Steve Kinney

Deterministic State and Test Isolation

We’ve handled the stuff outside your app—the Open Library API—by recording a HAR and replaying it. Now we need to handle the stuff inside your app: the database, the session, anything stateful that a test writes to and another test might read from.

This is the lesson where Playwright tests become predictable. It’s also the lesson most projects skip—and it’s why most Playwright suites are a wall of .only and .skip annotations with a single person on the team who knows how to unblock the suite.

The failure mode

✓ test 1: add book passes
✓ test 2: rate book passes
✗ test 3: view shelf fails—expected 3 books, got 7

Test 3 fails because tests 1 and 2 left data behind. Or because test 2 from last night’s CI run left data behind. Or because the developer ran the test locally yesterday and never cleaned up. Or because tests are running in parallel and two of them are writing to the same user’s shelf simultaneously, racing each other to a nondeterministic result.

Every one of those is “the test suite isn’t isolated.” That’s the disease. Everything we’re about to do is the treatment.

The two rules

Rule one: every test starts in a known state. Not an unknown state, not “whatever was there last time,” not “the state the previous test happened to leave behind.” A specific, named starting point. The agent should be able to read the test and know exactly what data exists when the test begins.

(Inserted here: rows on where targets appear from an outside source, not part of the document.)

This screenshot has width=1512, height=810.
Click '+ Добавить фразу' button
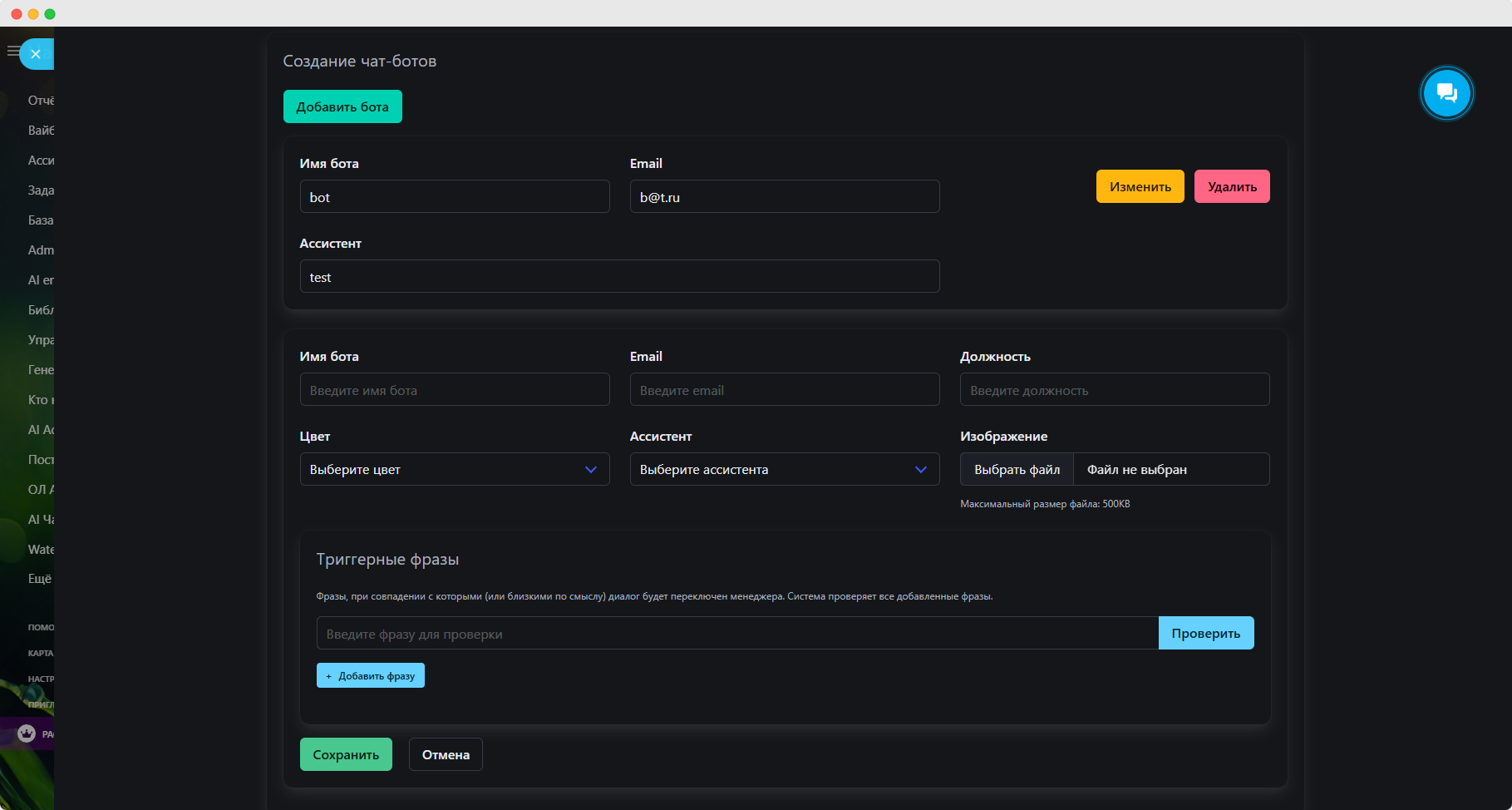click(x=371, y=675)
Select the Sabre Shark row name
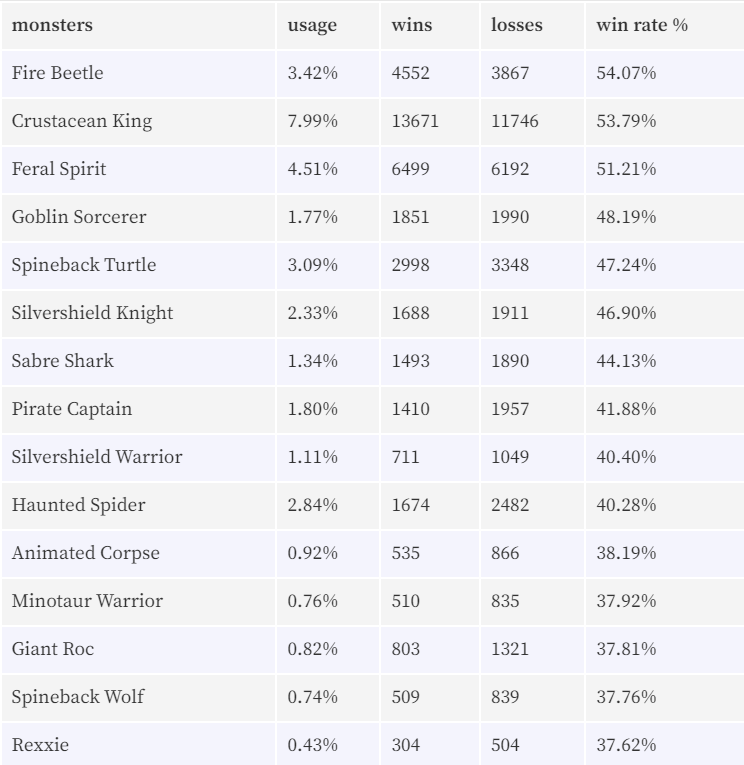Image resolution: width=744 pixels, height=765 pixels. click(62, 361)
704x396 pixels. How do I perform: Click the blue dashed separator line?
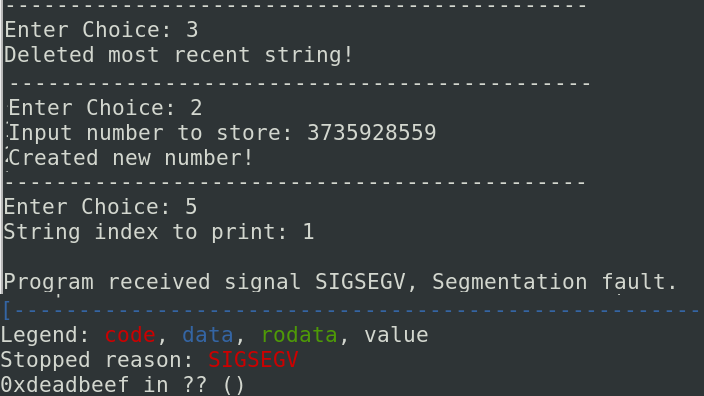[x=352, y=311]
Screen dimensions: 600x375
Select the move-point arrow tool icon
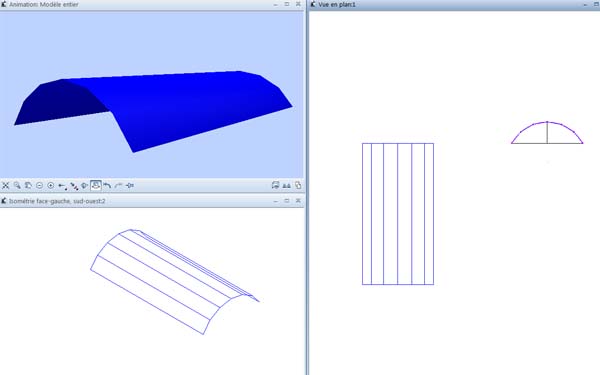62,186
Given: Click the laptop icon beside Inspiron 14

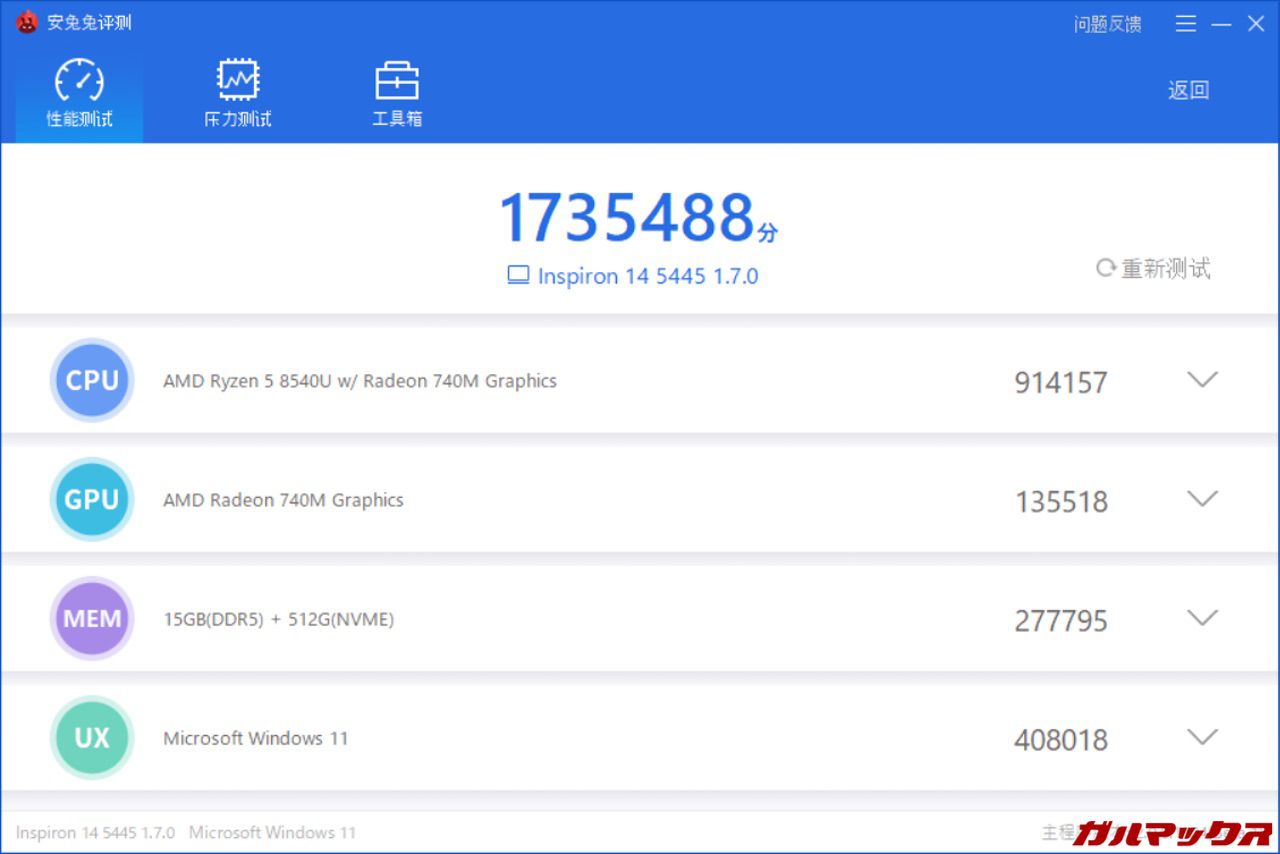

Rule two: every test cleans up after itself, or runs in a bubble that gets torn down. I slightly prefer the bubble approach because “cleans up after itself” is easy to forget and hard to verify.

Let’s look at both.

Rule one: seeding

Shelf uses SQLite via Drizzle. For end-to-end tests, we want a way to reset the database to a known state before each test (or each test file). The naive version is “import the Drizzle client from $lib/server/db and wipe the tables”—and that does not work from a Playwright spec, because $lib/server/... modules depend on server-only runtime context the test process does not have.

The pattern that does work is a dev-only HTTP endpoint that the test calls through the request fixture. Shelf ships exactly that at src/routes/api/testing/seed/+server.ts. The endpoint is gated on an ENABLE_TEST_SEED=true environment variable and only runs inside the Playwright webServer, so it can never fire in production:

// src/routes/api/testing/seed/+server.ts (abridged)
import { env } from '$env/dynamic/private';
import { error, json } from '@sveltejs/kit';
import { db } from '$lib/server/db';
import { book, shelfEntry } from '$lib/server/db/schema';

export const POST: RequestHandler = async () => {
  if (env.ENABLE_TEST_SEED !== 'true') error(404, 'Not Found');

  await db.delete(shelfEntry);
  await db.delete(book);
  await db.insert(book).values([
    { openLibraryId: 'OL1W', title: 'Station Eleven', author: 'Emily St. John Mandel' },
    { openLibraryId: 'OL2W', title: 'Piranesi', author: 'Susanna Clarke' },
    { openLibraryId: 'OL3W', title: 'Annihilation', author: 'Jeff VanderMeer' },
  ]);
  // ... ensure a known reader account and seed a shelf entry for them ...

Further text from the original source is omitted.